Statistical Literacy

At the most fundamental level, statistical literacy includes:

Understanding basic data management principles

Exploring data effectively through visual and numerical methods

Comprehending the vocabulary and notation statisticians use

Grasping how probability serves as the framework for measuring uncertainty

Recognizing when particular statistical methods are appropriate

Statistical literacy allows you to read and understand statistical information—the minimum required to be an informed consumer of research and data-based claims.

diagram of three stages of statistical competence

Statistical Reasoning

Moving beyond literacy, statistical reasoning involves:

Applying statistical tools effectively to answer specific questions

Interpreting results correctly within their proper context

Communicating findings clearly to various stakeholders

With statistical reasoning skills, you can actively engage with data analysis rather than simply consuming others’ conclusions.

Statistical Thinking

The most sophisticated level, statistical thinking encompasses:

Understanding how statistical models represent and simulate real-world phenomena

Selecting appropriate inferential tools for specific analytical situations

Seeing the entire pipeline from data collection through analysis to interpretation

Being able to design studies and experiments.

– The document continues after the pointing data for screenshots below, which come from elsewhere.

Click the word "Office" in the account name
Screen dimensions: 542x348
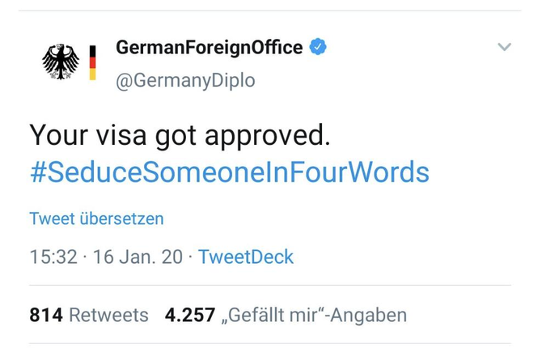coord(274,48)
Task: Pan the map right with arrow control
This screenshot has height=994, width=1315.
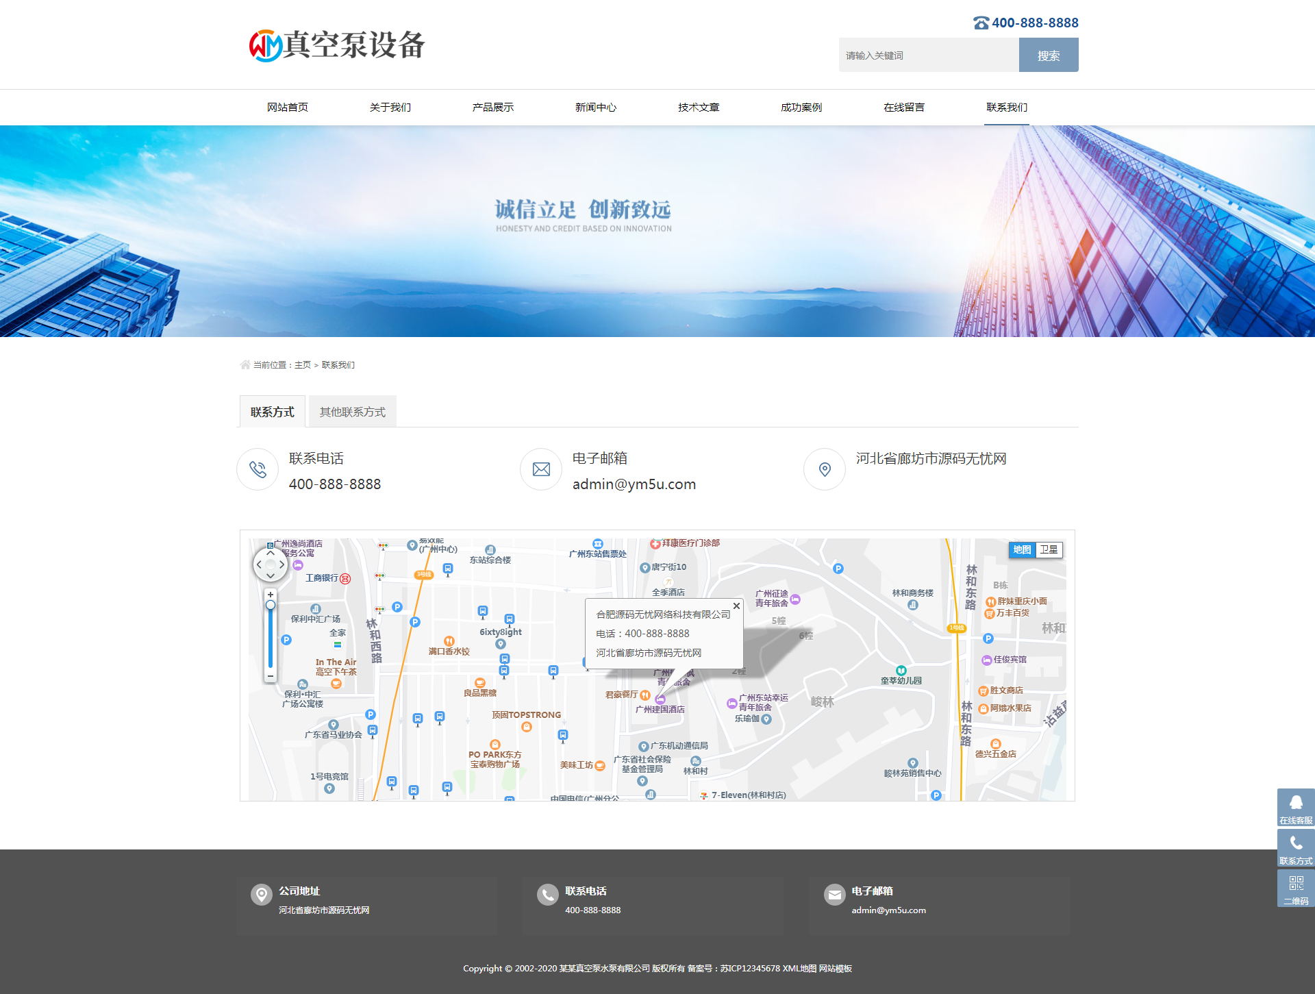Action: (x=281, y=564)
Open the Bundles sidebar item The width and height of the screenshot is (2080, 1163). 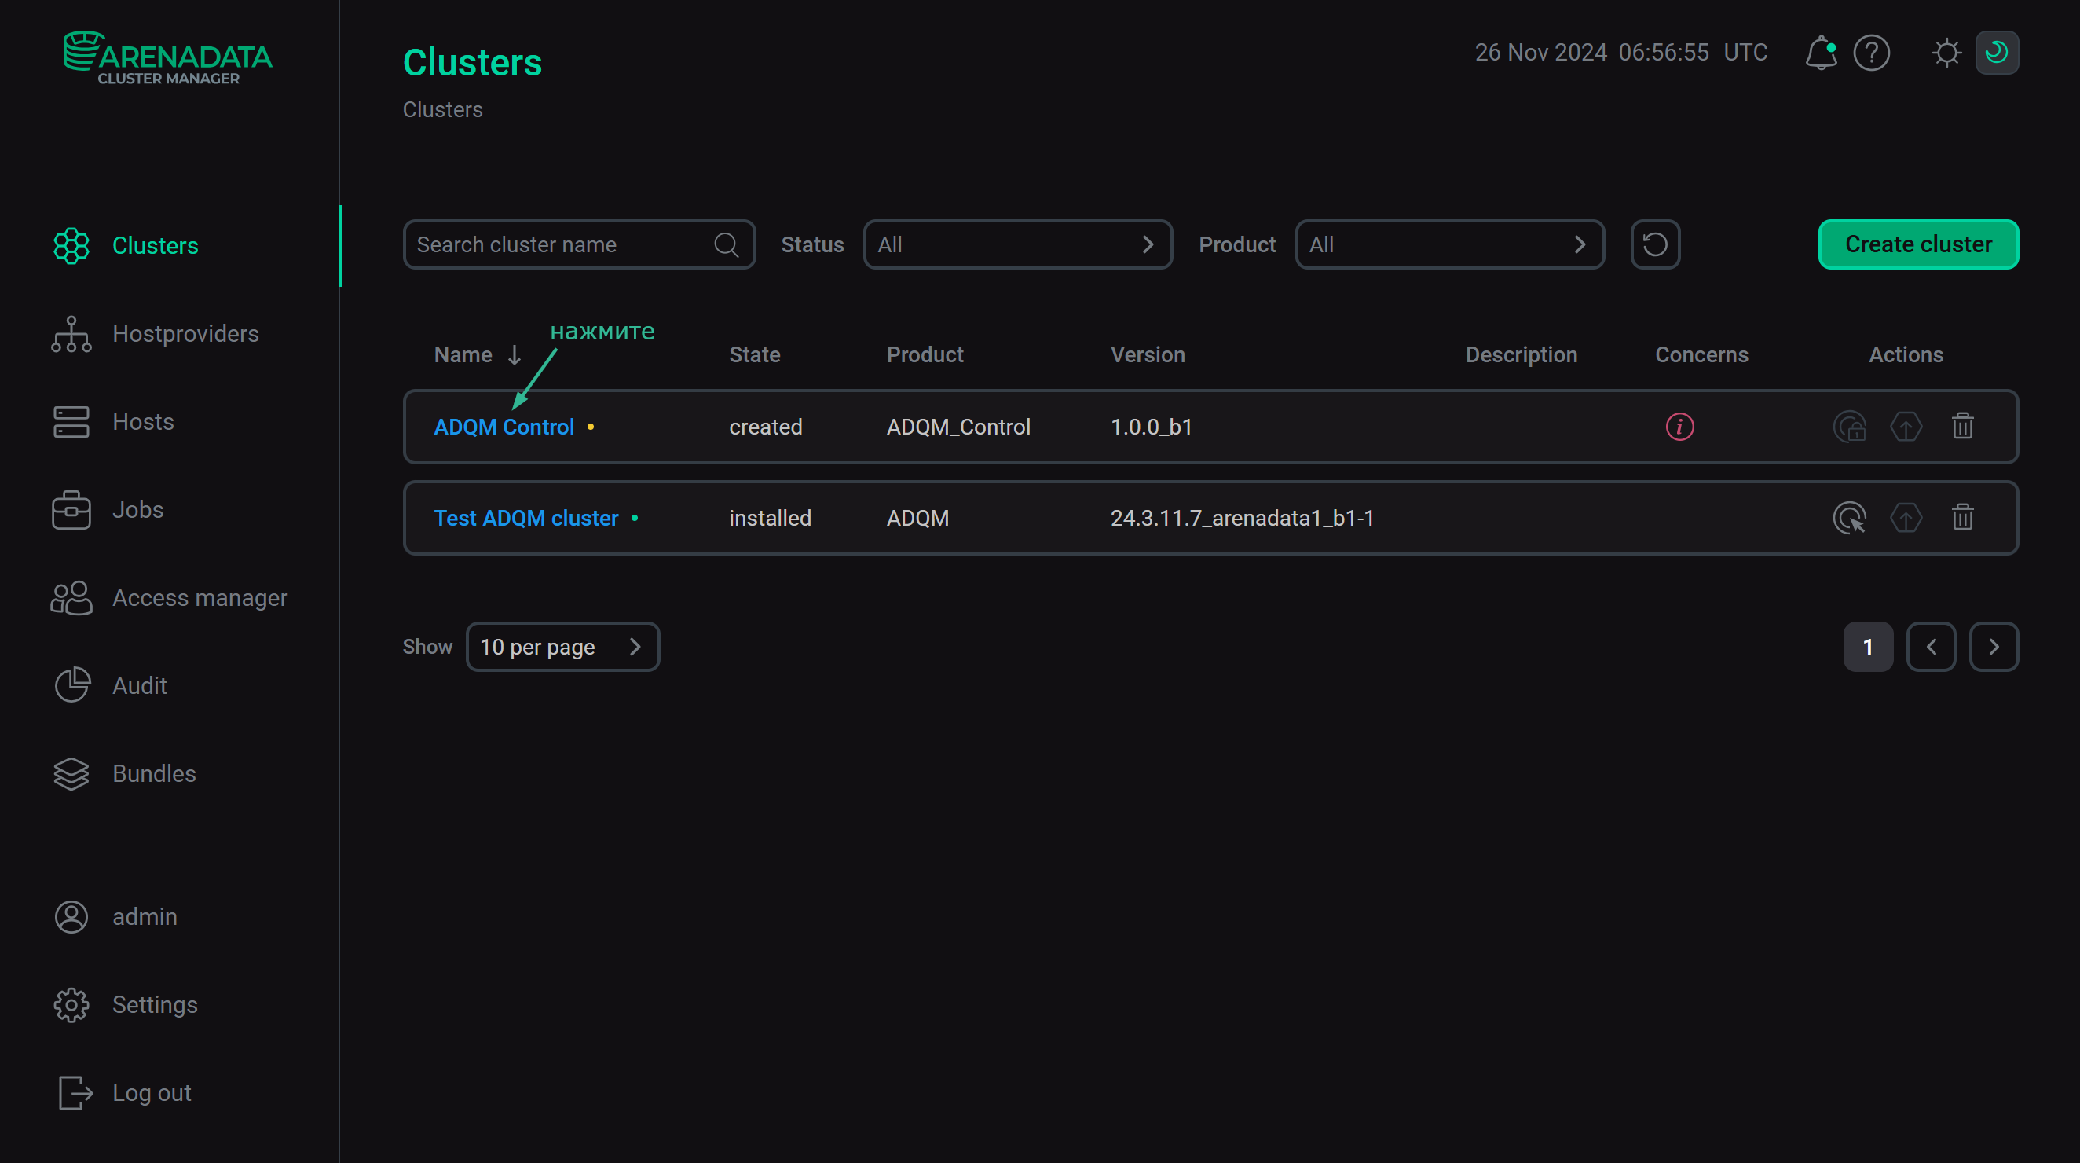pos(153,774)
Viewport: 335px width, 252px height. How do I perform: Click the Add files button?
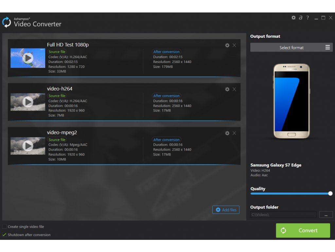coord(226,210)
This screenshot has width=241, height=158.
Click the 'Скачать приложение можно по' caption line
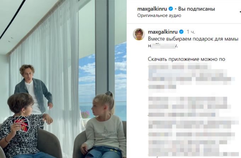[186, 59]
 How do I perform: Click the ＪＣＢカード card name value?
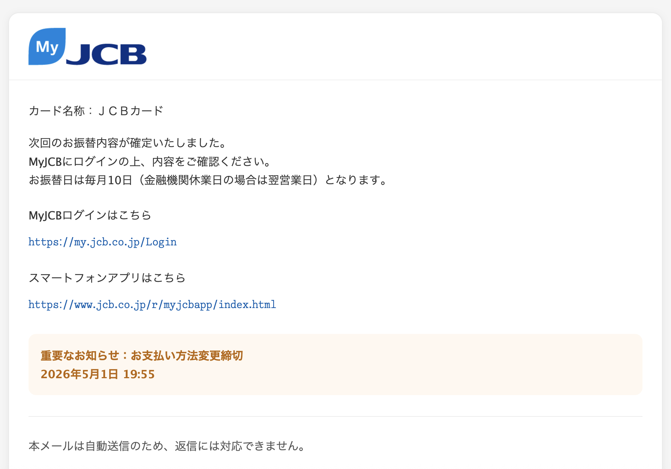point(130,111)

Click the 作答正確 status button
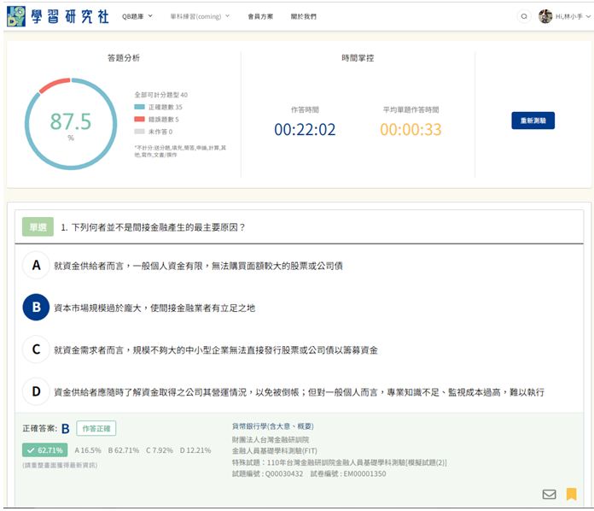(x=96, y=429)
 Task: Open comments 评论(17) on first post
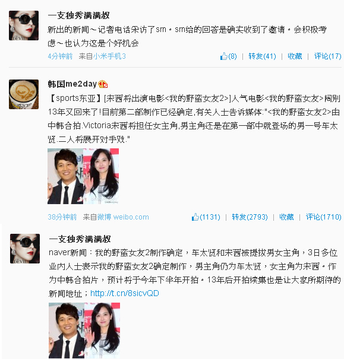click(327, 56)
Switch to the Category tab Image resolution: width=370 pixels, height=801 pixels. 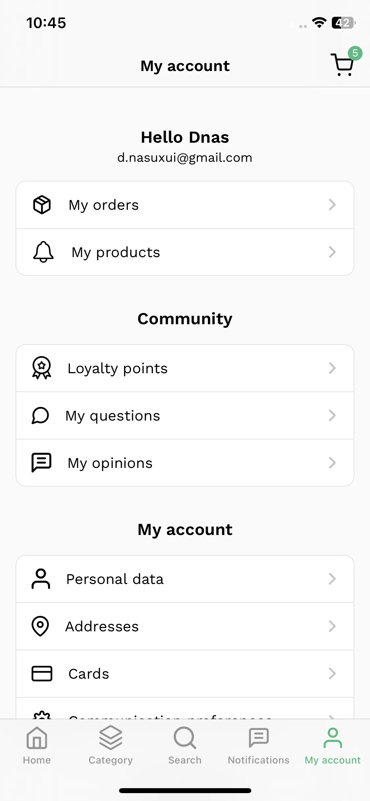pyautogui.click(x=111, y=746)
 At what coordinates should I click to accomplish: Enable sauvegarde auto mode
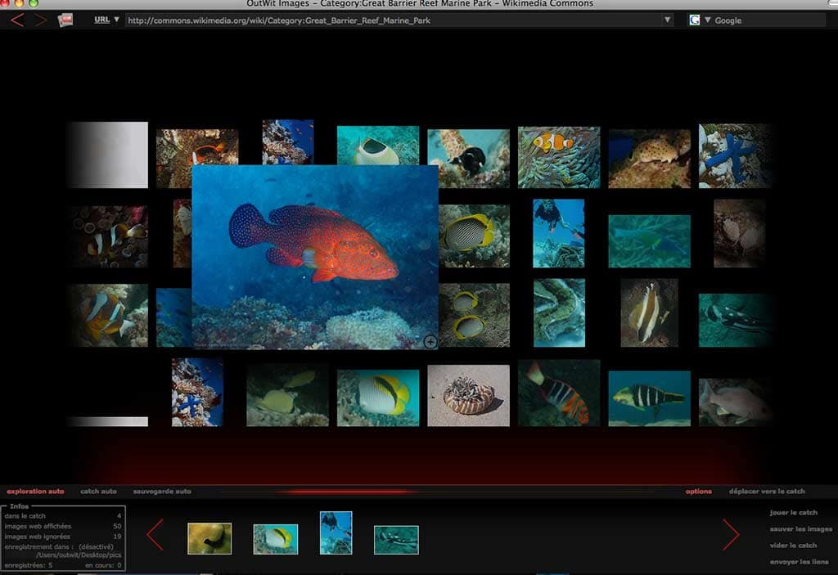tap(162, 491)
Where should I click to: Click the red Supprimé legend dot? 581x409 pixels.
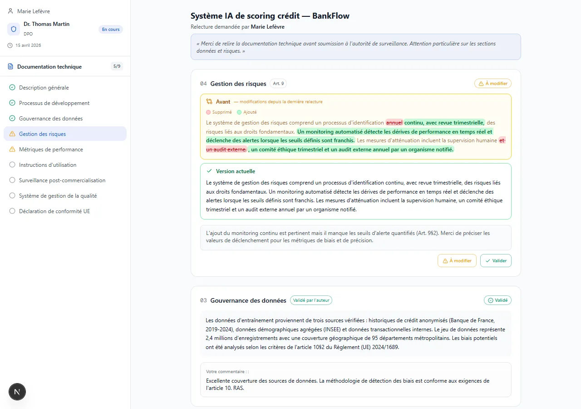(208, 112)
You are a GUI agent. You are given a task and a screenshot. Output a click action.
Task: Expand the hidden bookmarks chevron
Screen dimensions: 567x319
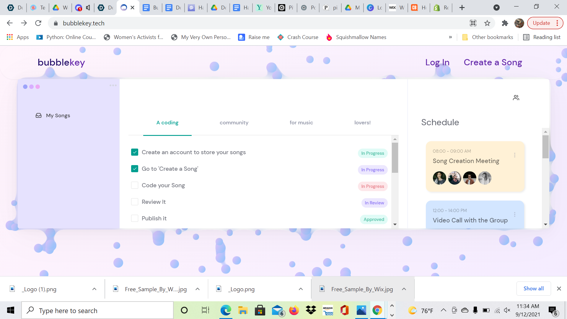click(450, 37)
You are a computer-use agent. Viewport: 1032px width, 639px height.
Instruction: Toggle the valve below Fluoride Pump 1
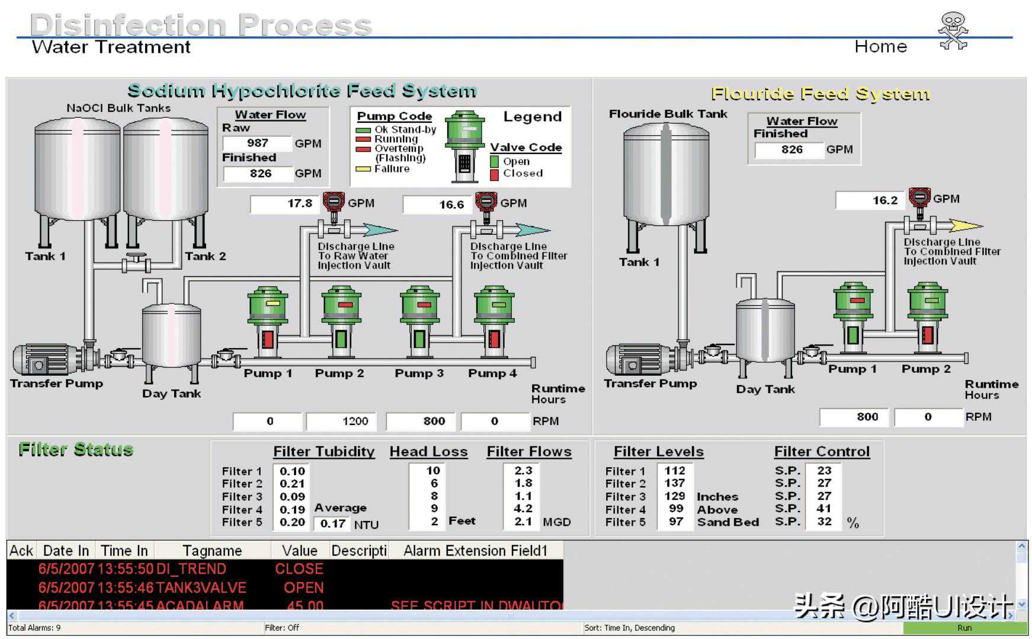click(x=852, y=336)
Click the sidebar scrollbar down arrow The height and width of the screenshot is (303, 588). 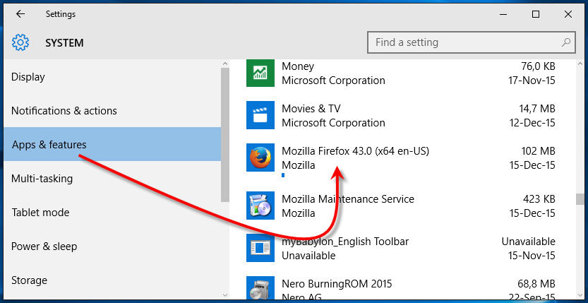tap(225, 294)

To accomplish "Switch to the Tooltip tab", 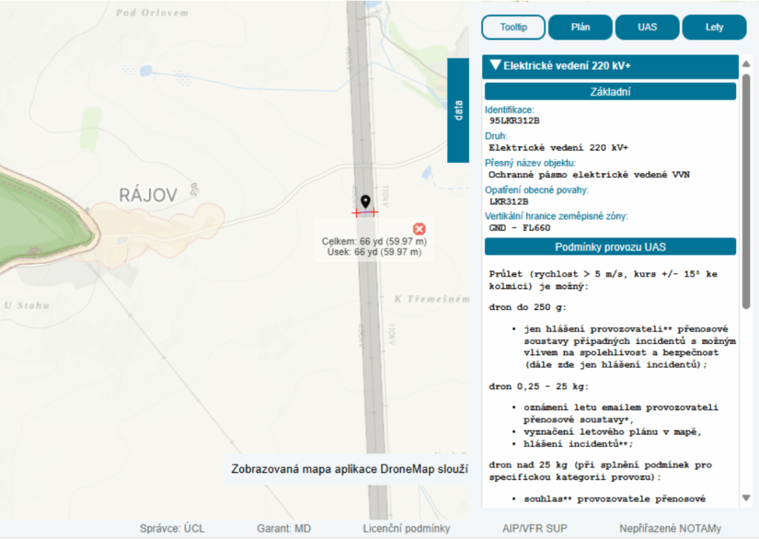I will 513,27.
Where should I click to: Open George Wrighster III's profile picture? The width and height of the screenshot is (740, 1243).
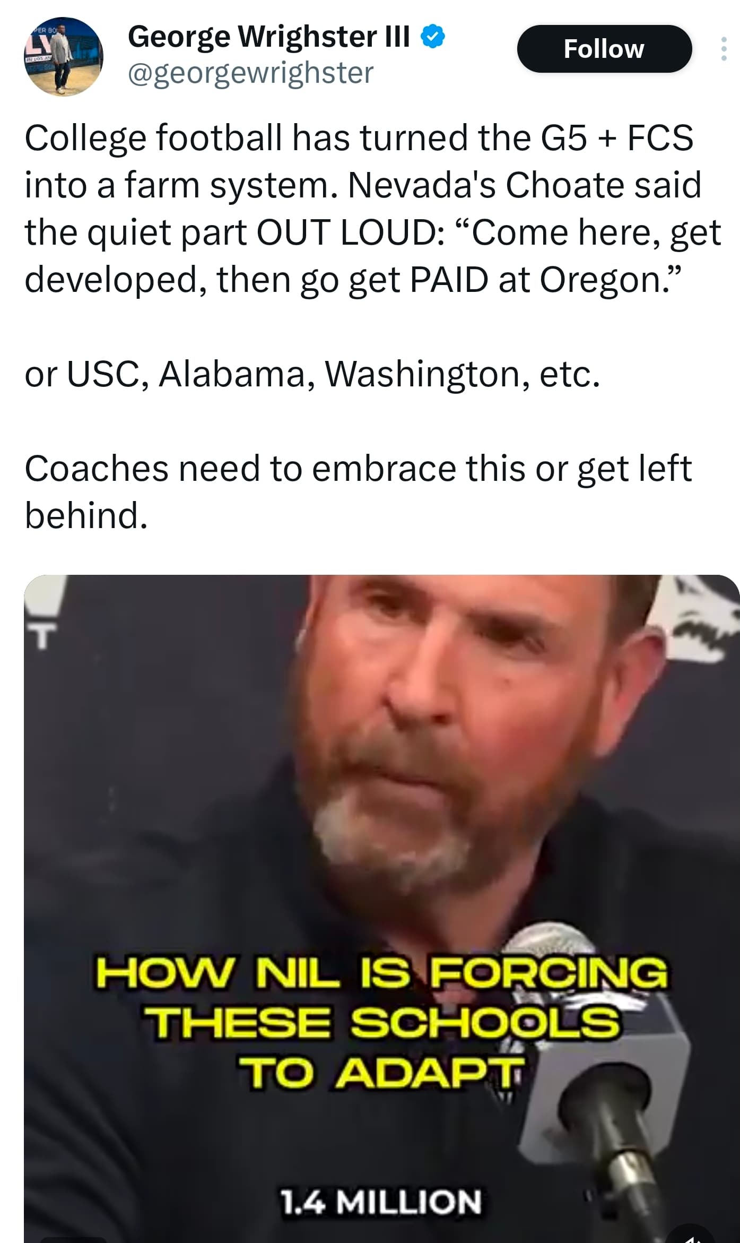[x=64, y=56]
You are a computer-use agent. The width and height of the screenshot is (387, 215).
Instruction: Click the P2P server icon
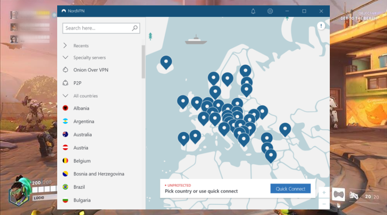tap(65, 83)
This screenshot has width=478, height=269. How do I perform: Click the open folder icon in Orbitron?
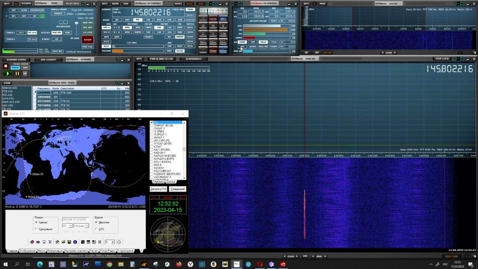[63, 242]
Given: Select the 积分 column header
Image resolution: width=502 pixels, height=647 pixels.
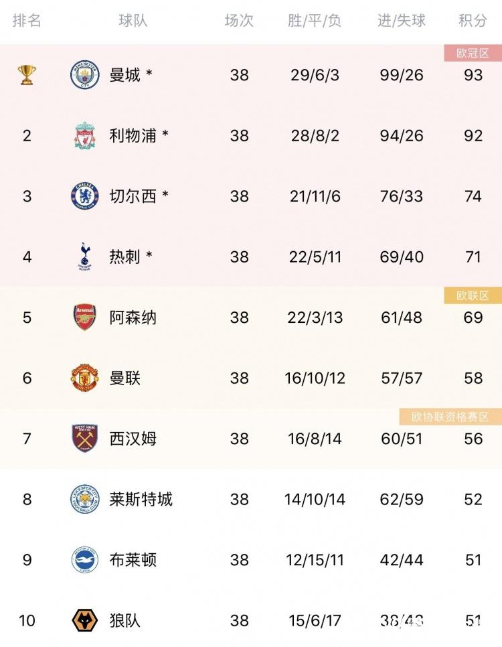Looking at the screenshot, I should tap(473, 20).
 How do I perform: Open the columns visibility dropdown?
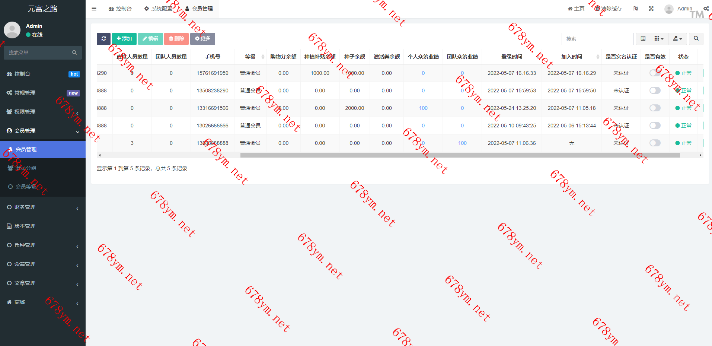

Statistical thinking represents the mindset of a practitioner who can navigate the entire statistical process independently.

While developing complete statistical thinking extends beyond a single course, by semester’s end, you should achieve statistical literacy and begin developing reasoning skills. These capabilities will serve you well regardless of your career path, enhancing your ability to make decisions in our data-rich world.